**課題の指示:**
• 1. フォノイコライザーアンプの文章で、左右独立電源回路に使われる部品として名前が挙がっているものをすべて書き出すこと。
• 2. フォノイコライザーアンプの文章の最後の一文に続けて、その先を書くこと。

**対象の文章:**
::::
一般的なフォノイコライザーアンプは、負帰還(NFB:Negative Feedback)技術を使用しています。これは、入力信号と出力信号を比較し、差(補正信号)を反転させ入力する技術で、増幅素子にオペアンプと呼ばれるICを使用し、イコライザー回路がフィードバックループの中に含まれるのが一般的です。こうしたNF型イコライザー回路は、フィードバック量でゲイン(増幅率)が決定してしまうため、MCカートリッジに対応させるため、前段にMCヘッドアンプを設け、2段構成になっているものがほとんどです。
これに対し無帰還アンプは入力信号そのものを増幅する点が大きく異なります。無帰還アンプでは負帰還アンプのような補正動作はありませんので、構成する部品と動作点の設定に高い精度が要求されます。
また、イコライザー回路も当然CR型になるため、素子の音質が直接影響するため、高価な高音質部品を多用します。このように、コストがかかりますが、音質面では音楽の躍動感、ダイナミクス、陰影感の表現に優れるため、音楽ファンやオーディオファイルに強い支持を得ている増幅形式です。
本機は、後者の無帰還増幅を選択しているので、使用する部品の音質がダイレクトに影響します。そのためこのクラスでは唯一ともいえる、全てディスクリート部品による回路構成を採用しています。負帰還アンプと異なりNFBの量でゲインを決めるのではなく、増幅の動作点を変えることでゲインを決めていますので、MCもMMも同一の回路で増幅します。当然、フォノアンプにおいて音質に影響度の高いRIAAインピーダンス素子や信号系の主要部分には定格容量にゆとりを持たせた金属被膜抵抗器や高品質フィルムコンデンサーなど、定評ある高音質部品を厳選して使用しています。負帰還アンプとは違う「豊かな音の表情、躍動感と高S/N、卓越した空間表現の両立」が、上級機の負帰還アンプをも凌ぐレベルで達成されていることを、ご自分の耳でお確かめください。
回路基板のパターンや部品配置を、左右同一にするデュアルモノラルパターンレイアウトを採用、高度なレベルで左右チャンネルの均一化を実現しています。さらには、余分なアクセサリー機能を排し、微弱なフォノ信号をアンプに直接入力するシンプルな構成にしています。
一見オーバースペックとも思われる程の大容量Rコアトランスと、大幅に定格を高めたファーストリカバリーダイオード、低雑音ツェナーダイオードなどを使用した極めてローノイズの左右独立電源回路を搭載。
::::
**収集データ:**
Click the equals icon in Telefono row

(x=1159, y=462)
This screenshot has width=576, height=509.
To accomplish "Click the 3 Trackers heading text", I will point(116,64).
::::
**最終解答:**
• 1.
大容量Rコアトランス
ファーストリカバリーダイオード
低雑音ツェナーダイオード

• 2.
共通電源インピーダンスのない電源供給を行うことで、チャンネルセパレーション90dB以上(20Hz〜20kHz)を実現しています。
微弱な信号を増幅するフォノアンプでは、信号の純度を守るために、他からの妨害を受けない強固なシャーシ構造の実現とシンプルな信号伝達が求められます。本機のシャーシベース、トップカバー、電源部と信号部を分離するセパレーターは、それぞれ1.6mm厚の鋼板に銅メッキを施した上に防振塗装を施した特殊鋼板が使用されています。
本機は、比較的小型のシャーシサイズと8mm厚のアルミ材フロントパネルの相乗効果で、高い剛性の確保と磁気ひずみの軽減を実現しています。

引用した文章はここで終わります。